— Теперь все… Совсем новый разговор… Спуталась с подонками! Этого так нельзя оставить… Он все знает. Что ты еще документов не получил. И его долг довести до сведения, не знаю кого. Начиная с Аникеева… Заметил, что я испугалась, и тут он как на коня вскочил и на меня сверху вниз… нет, хуже: я ему теперь и не нужна… он теперь разгадал, что я знакомство с ним завязала с такой целью, чтоб использовать его служебное положение… Но он разгадал!
— Ай-яй-яй-яй!.. — тоненько и протяжно запел Филатов. — Ишь чего придумал!.. А ведь оно, пожалуй, и не без того? Оно, пожалуй, и правда, а?
— Да, я ведь повсюду искала… А тут комиссия, я ему все и рассказала, что надо и чего не надо, помочь просила. Выходит, продала. Теперь он все припомнил. Похлопочет!
— Это он с досады, с мужицкой злости… Это сгоряча. Покипит и выдохнется. А что ты ему наболтала, умница? Зарезал кого твой Калганов? Преступление сделал? Тайна у вас ужасная?

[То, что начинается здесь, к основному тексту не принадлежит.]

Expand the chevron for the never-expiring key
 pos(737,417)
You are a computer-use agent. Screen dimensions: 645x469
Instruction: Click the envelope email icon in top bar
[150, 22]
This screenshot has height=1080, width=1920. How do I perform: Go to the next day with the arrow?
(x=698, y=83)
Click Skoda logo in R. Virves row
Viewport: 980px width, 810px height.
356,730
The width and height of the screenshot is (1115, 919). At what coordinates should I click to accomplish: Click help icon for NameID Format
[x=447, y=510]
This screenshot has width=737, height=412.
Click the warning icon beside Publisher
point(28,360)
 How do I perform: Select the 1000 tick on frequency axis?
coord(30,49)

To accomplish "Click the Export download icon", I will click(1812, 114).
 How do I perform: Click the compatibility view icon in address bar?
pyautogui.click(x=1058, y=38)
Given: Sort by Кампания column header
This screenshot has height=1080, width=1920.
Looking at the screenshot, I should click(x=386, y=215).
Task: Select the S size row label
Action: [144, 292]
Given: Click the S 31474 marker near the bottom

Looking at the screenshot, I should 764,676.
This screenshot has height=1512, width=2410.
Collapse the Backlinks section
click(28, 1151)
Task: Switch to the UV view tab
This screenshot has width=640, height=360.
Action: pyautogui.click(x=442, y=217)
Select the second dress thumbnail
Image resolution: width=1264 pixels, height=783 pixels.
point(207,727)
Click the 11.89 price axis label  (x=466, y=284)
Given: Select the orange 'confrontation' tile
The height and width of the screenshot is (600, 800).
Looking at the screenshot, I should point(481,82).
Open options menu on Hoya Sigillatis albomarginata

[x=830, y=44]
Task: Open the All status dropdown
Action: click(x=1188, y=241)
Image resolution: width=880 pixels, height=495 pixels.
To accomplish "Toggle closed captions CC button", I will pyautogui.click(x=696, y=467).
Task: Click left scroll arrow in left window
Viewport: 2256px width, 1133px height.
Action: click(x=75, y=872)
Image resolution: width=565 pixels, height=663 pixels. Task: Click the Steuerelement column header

— Никакой ужасной тайны у нас нет. А если опять придется разбираться? Уж горели в этом огне, горели и погасли, а я, дура, свежих дров подкинула.
— Говорю тебе, перекипит у него обида, он и плюнет!
— Не знаете вы его, Филатыч! Думаете, он мстить пойдет? Вот нет! Он уже себя вполне уверил, что это его такая обязанность и он выполняет долг! Верит, честное слово!.. Искренне верит, не притворяется, но только у него его долг почему-то каждый раз, удивительным образом, оказывается в аккурат… совпадает с его интересом… с пользой. Ну можешь меня благодарить, как я тебя подвела.
Я лежу, эти их переговоры с Филатовым слушаю и даже понимаю, но чувствую только одно, что она сейчас рядом со мной и не бросит меня, не уйдет, а там будь что будет! Потихоньку ее успокаиваю, ведь правда никого я не убивал и тайны у меня не было никакой. Я все существенное уже рассказывал Аникееву.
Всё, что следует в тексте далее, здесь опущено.